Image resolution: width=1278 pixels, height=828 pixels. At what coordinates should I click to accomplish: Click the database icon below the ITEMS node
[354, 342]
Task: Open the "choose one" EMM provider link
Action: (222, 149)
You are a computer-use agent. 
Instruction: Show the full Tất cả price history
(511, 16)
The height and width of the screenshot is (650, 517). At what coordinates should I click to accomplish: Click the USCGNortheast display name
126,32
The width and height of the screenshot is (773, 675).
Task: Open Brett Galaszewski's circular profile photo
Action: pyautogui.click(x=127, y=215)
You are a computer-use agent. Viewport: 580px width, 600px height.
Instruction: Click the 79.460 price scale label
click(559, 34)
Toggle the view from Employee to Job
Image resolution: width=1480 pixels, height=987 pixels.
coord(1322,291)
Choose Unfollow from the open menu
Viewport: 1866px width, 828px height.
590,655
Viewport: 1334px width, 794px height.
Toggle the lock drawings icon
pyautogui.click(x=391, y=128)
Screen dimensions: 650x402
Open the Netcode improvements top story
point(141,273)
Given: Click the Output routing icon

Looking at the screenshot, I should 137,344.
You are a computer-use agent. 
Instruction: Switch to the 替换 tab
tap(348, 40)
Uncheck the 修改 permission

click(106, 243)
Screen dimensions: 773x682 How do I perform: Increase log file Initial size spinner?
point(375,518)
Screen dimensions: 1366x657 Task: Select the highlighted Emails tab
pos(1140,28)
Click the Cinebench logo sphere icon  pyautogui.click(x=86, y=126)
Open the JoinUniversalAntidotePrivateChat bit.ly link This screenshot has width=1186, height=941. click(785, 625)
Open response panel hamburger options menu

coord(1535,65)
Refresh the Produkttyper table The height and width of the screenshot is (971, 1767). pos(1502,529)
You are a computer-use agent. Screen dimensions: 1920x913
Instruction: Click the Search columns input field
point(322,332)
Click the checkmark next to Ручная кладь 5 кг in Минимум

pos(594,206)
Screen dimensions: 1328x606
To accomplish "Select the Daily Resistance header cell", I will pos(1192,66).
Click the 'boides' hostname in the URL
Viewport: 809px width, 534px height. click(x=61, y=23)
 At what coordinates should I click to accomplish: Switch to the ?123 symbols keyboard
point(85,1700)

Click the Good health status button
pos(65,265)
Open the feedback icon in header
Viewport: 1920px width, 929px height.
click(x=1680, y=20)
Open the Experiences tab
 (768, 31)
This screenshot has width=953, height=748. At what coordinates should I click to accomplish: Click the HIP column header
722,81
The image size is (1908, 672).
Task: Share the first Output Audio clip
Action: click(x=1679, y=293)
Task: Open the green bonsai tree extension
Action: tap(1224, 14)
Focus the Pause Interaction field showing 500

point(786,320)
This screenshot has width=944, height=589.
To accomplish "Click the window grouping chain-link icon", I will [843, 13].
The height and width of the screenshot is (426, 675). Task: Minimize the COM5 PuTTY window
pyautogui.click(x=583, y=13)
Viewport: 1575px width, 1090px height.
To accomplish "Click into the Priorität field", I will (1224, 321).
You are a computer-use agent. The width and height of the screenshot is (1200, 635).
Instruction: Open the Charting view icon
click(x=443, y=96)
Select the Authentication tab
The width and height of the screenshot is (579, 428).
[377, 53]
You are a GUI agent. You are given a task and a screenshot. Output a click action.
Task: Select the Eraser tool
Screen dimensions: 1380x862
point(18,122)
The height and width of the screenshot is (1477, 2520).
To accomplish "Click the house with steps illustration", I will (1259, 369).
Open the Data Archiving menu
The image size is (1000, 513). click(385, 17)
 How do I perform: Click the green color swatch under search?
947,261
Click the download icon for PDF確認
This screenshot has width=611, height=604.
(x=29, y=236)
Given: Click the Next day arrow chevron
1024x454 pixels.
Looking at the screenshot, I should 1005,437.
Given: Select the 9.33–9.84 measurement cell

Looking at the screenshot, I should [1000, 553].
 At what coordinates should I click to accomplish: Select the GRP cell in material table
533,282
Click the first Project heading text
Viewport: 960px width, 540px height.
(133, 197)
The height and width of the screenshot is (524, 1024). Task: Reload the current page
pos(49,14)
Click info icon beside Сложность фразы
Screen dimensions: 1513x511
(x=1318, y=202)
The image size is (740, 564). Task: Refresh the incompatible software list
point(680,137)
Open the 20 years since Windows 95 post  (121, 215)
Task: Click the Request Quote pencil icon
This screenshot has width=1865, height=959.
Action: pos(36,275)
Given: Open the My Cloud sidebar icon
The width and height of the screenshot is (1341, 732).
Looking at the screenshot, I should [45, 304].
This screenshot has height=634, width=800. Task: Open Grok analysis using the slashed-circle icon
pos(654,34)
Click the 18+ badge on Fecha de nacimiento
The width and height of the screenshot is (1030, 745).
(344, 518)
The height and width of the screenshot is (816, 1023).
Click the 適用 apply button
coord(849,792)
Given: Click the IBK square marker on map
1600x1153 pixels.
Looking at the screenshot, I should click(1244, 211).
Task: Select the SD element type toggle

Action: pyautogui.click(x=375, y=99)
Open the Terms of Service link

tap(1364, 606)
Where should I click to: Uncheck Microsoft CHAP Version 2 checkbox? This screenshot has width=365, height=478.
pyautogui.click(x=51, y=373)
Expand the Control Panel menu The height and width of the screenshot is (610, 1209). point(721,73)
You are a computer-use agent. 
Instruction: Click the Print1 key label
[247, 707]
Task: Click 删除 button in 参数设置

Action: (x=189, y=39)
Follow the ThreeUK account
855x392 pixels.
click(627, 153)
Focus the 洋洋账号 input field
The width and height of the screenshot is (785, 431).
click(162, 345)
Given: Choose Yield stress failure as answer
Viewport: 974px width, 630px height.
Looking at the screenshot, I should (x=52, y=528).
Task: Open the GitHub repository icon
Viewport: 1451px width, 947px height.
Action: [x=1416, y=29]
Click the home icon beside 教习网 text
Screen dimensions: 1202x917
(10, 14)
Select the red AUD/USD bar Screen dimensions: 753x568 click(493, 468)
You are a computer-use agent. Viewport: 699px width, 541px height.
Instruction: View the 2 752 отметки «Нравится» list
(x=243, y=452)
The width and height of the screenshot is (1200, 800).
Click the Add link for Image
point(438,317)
•••
Goal of the exercise | What is the number of lines in the data that contain "will"? Write that number and nothing else.

Written solution | 4